Catalano wrote to chairman Nick Falloon and shareholders last night calling for the vote to be delayed. He is offering to buy 19.9 per cent of Fairfax at a small premium to Friday’s closing price of 62 cents.
Catalano told The Sydney Morning Herald that his intervention “wasn’t deliberately planned as an 11th-hour attack” but that at Fairfax’s current share price of 62c it was a “terrible deal”.
“I wanted to explain this wasn’t deliberately planned as an 11th-hour attack … I hope no one sees this as anything other than genuine, I’ve had 26 years of involvement with Fairfax,” he told John McDuling at the SMH.
It is unclear if Catalano, known as “The Cat”, has sufficient interest or support from Fairfax shareholders to prevent the deal being approved today. It requires approval of 50 per cent of shareholders.
When the deal was initially announced in July, the offer of 0.3627 Nine shares plus 2.5c cash to Fairfax shareholders implied a 22 per cent premium on Fairfax shares.

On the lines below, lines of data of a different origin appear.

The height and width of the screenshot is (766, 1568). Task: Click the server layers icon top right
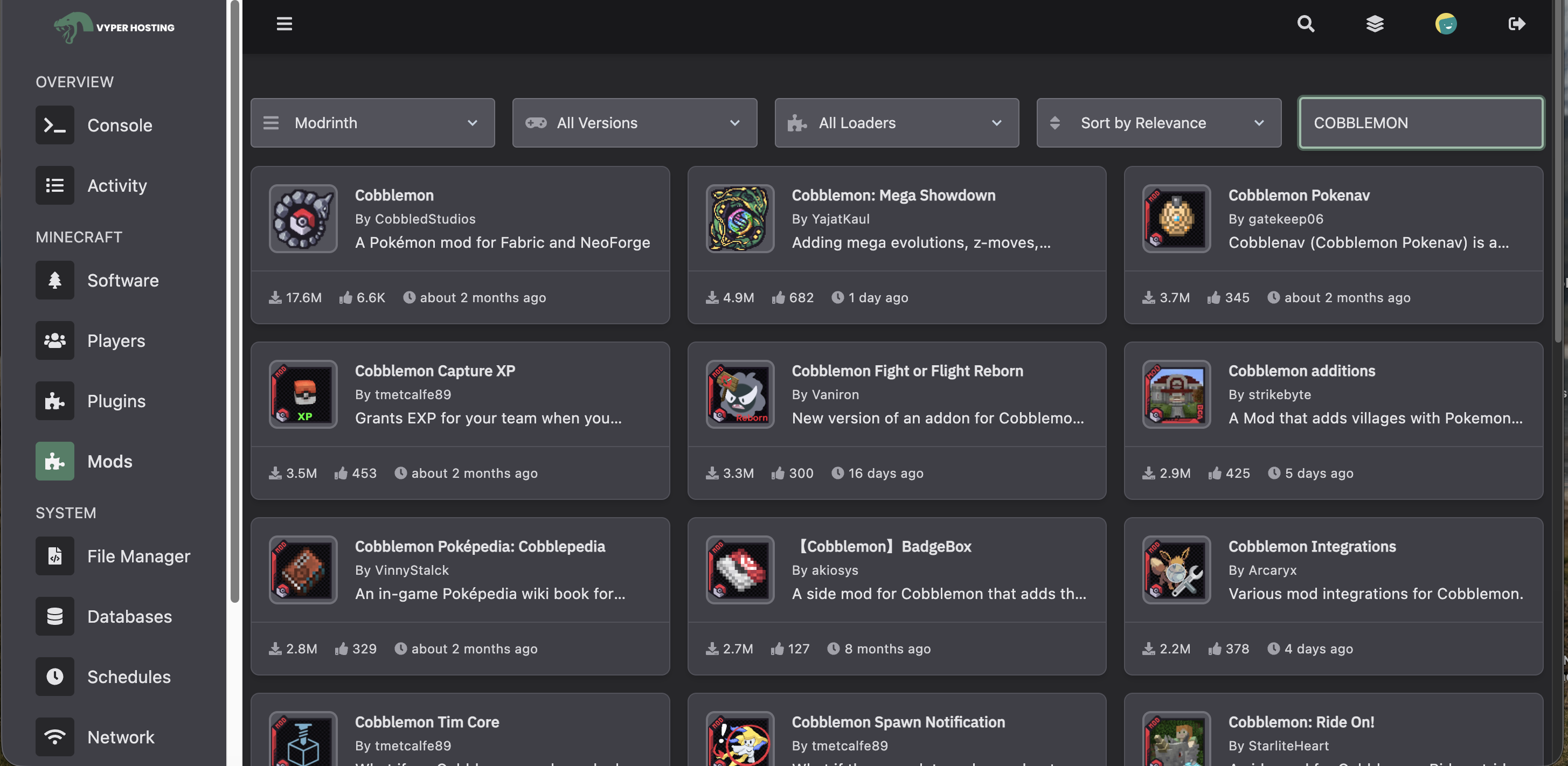tap(1375, 24)
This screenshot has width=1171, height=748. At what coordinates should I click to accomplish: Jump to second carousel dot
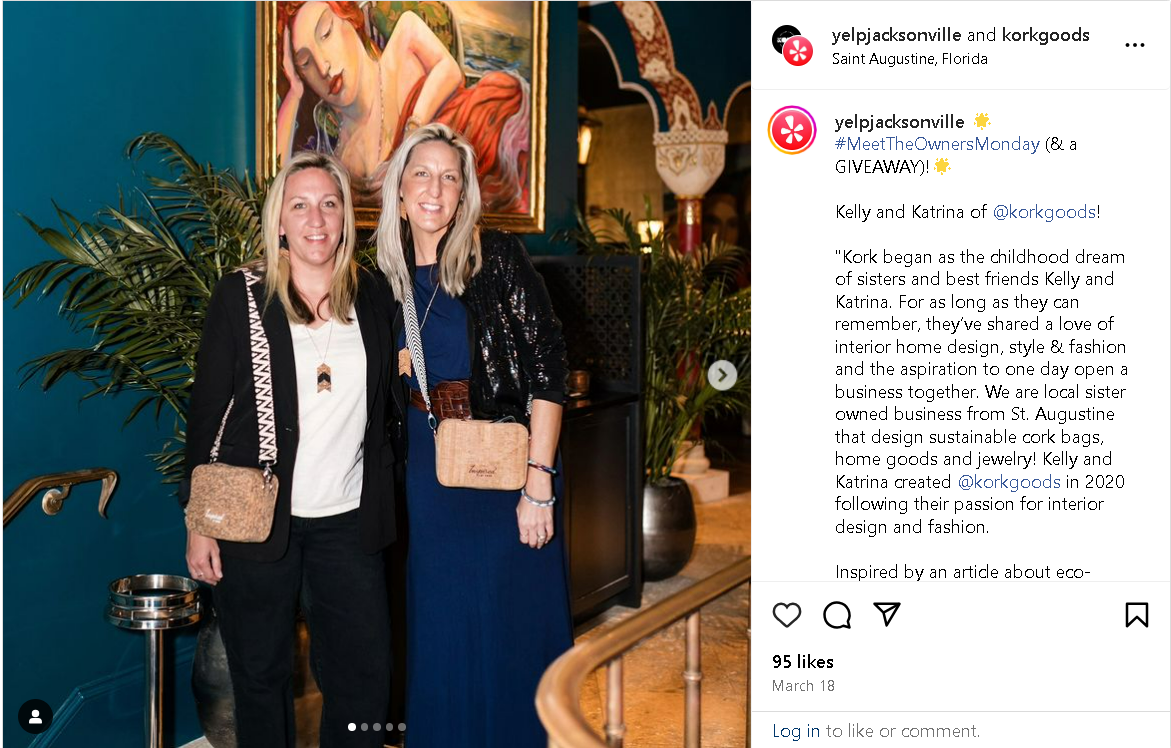pos(364,726)
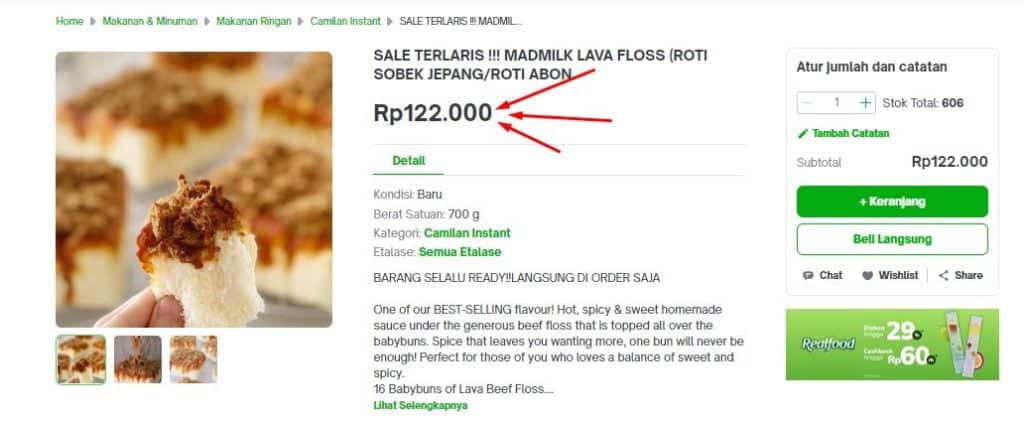
Task: Click the Chat speech bubble icon
Action: [808, 275]
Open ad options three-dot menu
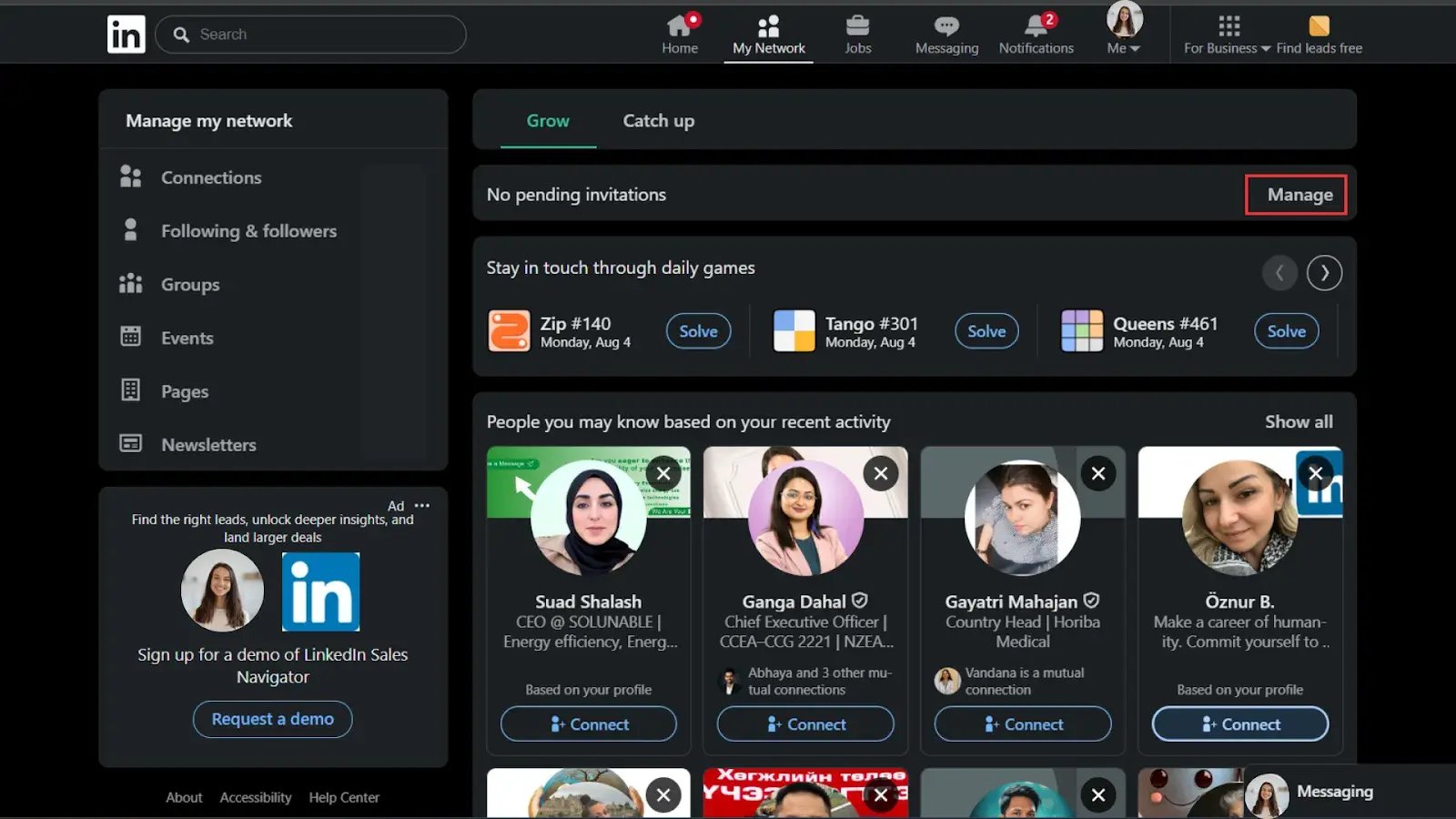 tap(422, 505)
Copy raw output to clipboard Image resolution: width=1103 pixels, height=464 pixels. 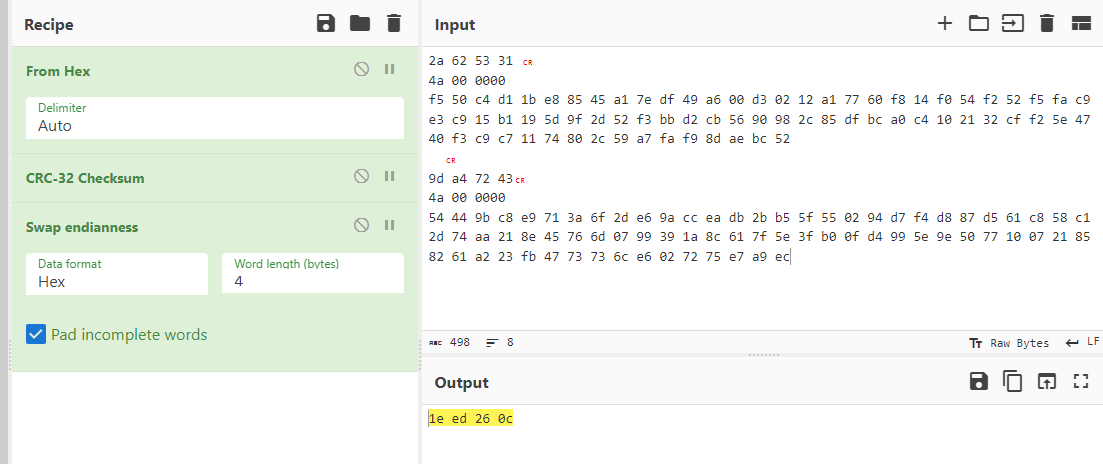[x=1013, y=381]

The share price of both companies has declined significantly since the deal was announced, with the broad-based market sell-off of recent weeks contributing to the falls. Nine closed last week at $1.63, meaning the offer to Fairfax shareholders is now worth approximately 61.6 cents per share — almost exactly Friday’s closing price.
Catalano’s argument is there is an insufficient premium for control of Domain, the separately-listed real estate listings business he used to run.
“As the former CEO of Domain, I have a unique knowledge of that business, and accordingly believe that I could provide significant assistance in optimising its value for Fairfax shareholders, along with providing a strategy for the balance of Fairfax’s valuable assets,” Catalano wrote.
“Whilst the late notice of my proposal is regrettable, it has been prepared in response to the material decline in the market value attributed to The Scheme and accordingly I have worked as expeditiously as practical in the circumstances.”
The merged entity, which is being unanimously supported by the Fairfax board, would reach half of the Australian population each day across print, online, and radio. It would comprise Nine’s free-to-air television network, include Nine’s free-to-air television network, a portfolio of digital businesses, including Domain, Stan and 9Now, as well as Fairfax’s mastheads such as the Sydney Morning Herald and The Age and radio interests through Macquarie Media.
The competition watchdog approved the deal earlier this month.
Business Insider is published in Australia by Allure Media, a wholly-owned subsidiary of Fairfax Media.